Checking the agent is alive
curl -s https://soma-ai.cc/api/health
# {"ok":true,"service":"web","db":true,"ts":"..."}
curl -s https://soma-ai.cc/api/inngest \
| python3 -c "import json,sys;d=json.load(sys.stdin);print({k:d[k] for k in ['mode','function_count']})"
# {'mode': 'cloud', 'function_count': 8}Rotating a secret
- Update in Doppler:
doppler secrets set KEY='...' --project soma --config prod - Push to Vercel:
printf '%s' "$NEW" | vercel env add KEY production --force - Redeploy:
vercel --prod --yes
For Telegram webhook secret specifically, also re-run setWebhook with the new secret.
For OAuth encryption key rotation: more complex. Existing encrypted tokens in oauth_connections are keyed by the current value. Rotating means either re-encrypting all rows with a background job or forcing users to reconnect. No shortcut.
Diagnosing a slow chat response
- Open Langfuse. Filter
tags: chat. Find the trace for the slow request. - Check the Claude span — if
time_to_first_tokenis >3s, Anthropic latency is the cause. - If tool calls dominate, look at
memory_recall— is it hitting HNSW or doing a seq scan?EXPLAIN ANALYZEthe query. - If both LLM and tools look fine, check Vercel function logs for cold-start + GC pauses.

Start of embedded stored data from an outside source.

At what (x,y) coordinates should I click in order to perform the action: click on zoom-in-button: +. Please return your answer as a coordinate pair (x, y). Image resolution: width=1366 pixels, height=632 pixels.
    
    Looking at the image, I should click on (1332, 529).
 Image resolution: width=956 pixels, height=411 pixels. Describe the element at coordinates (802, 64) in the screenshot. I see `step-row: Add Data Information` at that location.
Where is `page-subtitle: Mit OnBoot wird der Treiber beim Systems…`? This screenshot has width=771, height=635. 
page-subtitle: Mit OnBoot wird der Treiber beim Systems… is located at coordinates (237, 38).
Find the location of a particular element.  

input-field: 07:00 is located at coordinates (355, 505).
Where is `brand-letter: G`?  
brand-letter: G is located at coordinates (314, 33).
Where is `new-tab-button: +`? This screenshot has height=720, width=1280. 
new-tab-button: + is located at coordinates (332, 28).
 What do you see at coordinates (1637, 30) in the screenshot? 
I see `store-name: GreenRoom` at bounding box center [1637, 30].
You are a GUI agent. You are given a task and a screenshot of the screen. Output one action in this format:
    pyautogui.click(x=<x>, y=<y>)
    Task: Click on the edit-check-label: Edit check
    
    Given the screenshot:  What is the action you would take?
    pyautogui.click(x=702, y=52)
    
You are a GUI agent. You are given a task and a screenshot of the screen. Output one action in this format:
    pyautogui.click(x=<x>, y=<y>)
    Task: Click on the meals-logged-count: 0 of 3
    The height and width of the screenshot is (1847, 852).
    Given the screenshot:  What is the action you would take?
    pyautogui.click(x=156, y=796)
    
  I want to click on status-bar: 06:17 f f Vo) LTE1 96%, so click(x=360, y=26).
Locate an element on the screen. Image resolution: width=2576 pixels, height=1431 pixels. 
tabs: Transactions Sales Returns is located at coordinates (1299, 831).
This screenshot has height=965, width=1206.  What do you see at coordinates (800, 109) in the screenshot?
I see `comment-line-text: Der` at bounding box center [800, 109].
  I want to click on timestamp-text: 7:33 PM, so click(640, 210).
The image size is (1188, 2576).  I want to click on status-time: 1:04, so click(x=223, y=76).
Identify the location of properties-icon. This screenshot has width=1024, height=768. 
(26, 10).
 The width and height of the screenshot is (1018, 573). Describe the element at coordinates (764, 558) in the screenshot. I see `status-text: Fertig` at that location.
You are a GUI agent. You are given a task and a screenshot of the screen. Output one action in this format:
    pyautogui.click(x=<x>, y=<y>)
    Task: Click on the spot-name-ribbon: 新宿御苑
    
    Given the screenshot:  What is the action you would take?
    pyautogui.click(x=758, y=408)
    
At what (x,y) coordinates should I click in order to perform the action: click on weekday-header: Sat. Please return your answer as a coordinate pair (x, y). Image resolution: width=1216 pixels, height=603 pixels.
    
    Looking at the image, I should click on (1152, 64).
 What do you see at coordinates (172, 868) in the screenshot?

Diagnosing "agent stream onError"
The chat route logs every stream-level error via log.error({ err, userId }, 'agent stream onError'). Check Axiom or Vercel logs for the api/chat surface. Common causes:
- Claude 400 "invalid tool name" — a tool id has a
.(dot). Anthropic pattern is^[a-zA-Z0-9_-]{1,128}$. See Tool registry. - Mastra worker crash —
the worker thread exited. Pino transport or PgVector trying to init in Next runtime. See Observability. - Postgres connection refused — Supabase direct hostname is IPv6-only on Pro without add-on. Use the session pooler.
Incident response
- Site down? Vercel dashboard → Deployments → Promote the previous build (or
vercel rollback). - Telegram bot silent?
getWebhookInfoto check forlast_error_message. If Telegram can't reach the webhook, check Vercel deployment and DNS. - Workflows not firing? Inngest dashboard → Apps → verify
soma-ai.cc/api/inngestis healthy. Re-sync if needed. - DB errors? Supabase Dashboard → Reports → check connection count and slow queries.